The COVID-19 pandemic has highlighted a need for food manufacturers to automate and streamline their processes, primarily due to workforce and material shortages. Many food manufacturers look to robotic applications and equipment modernization to ensure that production keeps pace with demand.
Manufacturers are beginning to focus their attention on possible improvements found in the digital transformation of their process controls, specifically with regard to process measurements such as temperature, flow, level, and humidity.
A process is typically monitored and manipulated using feedback from instrumentation located within the process stream. For instance, level is used to control the volume of liquids in tanks, temperature is used to control the heat applied to a product, relative humidity is used to control the moisture content of a product before it’s fried, and so on. Instruments like these have historically been used to control a closed loop process, offering only limited data to operations on how the process is performing. The feedback from the instrumentation is used more for information on how that loop is being controlled and not necessarily on the quality of the product. To fully understand how a process affects product quality, tests are performed on the product ex situ as a quality control (QC) method.

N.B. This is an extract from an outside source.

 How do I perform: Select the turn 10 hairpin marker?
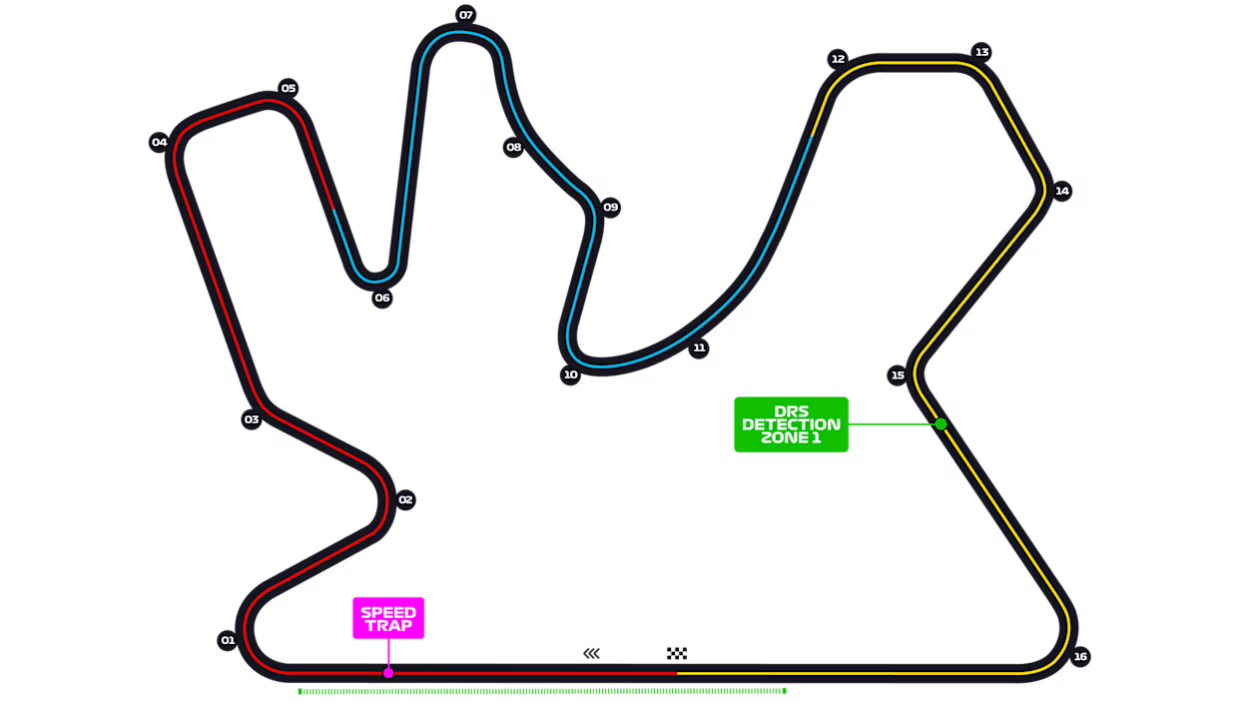click(570, 375)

QC typically performs a set of tests on a product after it has completed the production process to ensure that it meets manufacturing specifications. In food processing, a representative sample of a product is retrieved at certain stages of production (generally after packaging) and tested for quality. The inherent issue with measuring end-of-line product is the delay from when a problem arises to when it is detected in QC. For some processes, this can range from dozens of minutes to hours. If a problem is determined to exist and the source is identified, say, 20 minutes upstream in a process, this results in more than 20 minutes of product potentially going to waste. If you consider the time it takes to correct the issue and verify the effectiveness of the correction again at the QC checkpoint, losses can be doubled or even exponentially increased. With supply chain delays and issues facing manufacturers, this can result in tremendous losses beyond waste product.
The typical way to combat this problem is by adding more QC checkpoints in the process and retrieving more samples; however, this leads to added labor requirements and increased processes to monitor the quality of a product. Through modern technology and the digitization of process controls, manufacturers can migrate from a QC model to a quality assurance method. The conversion or addition of digital instrumentation gives more accurate, real-time data that operations can act on to control their process. Modernizing process controls can provide the ability to keep a process closer to baseline while optimizing it. This moves the QC in situ with the process to assure that product quality is maintained at multiple locations along the process and corrections can be made earlier and with more precision.
With the digital transformation of processes, production-aided controls such as model predictive control can reduce labor force requirements and increase production output by analyzing real-time data and manipulating control variables to achieve optimal performance.
Where to Start
A smart place to begin with a digital transformation is in temperature control and process monitoring. Temperature affects many attributes of product quality and is used to ensure that a product, particularly in the food and beverage industry, adheres to food safety and regulatory requirements. Temperature is used as a means of determining many things in the production process. In frozen potato products, temperature measurement is used at almost every stage of the process: from raw potato storage, to monitoring the temperature of batter to determine the potential of bacterial growth, to the most obvious of measurements—the temperature of the cooking oil.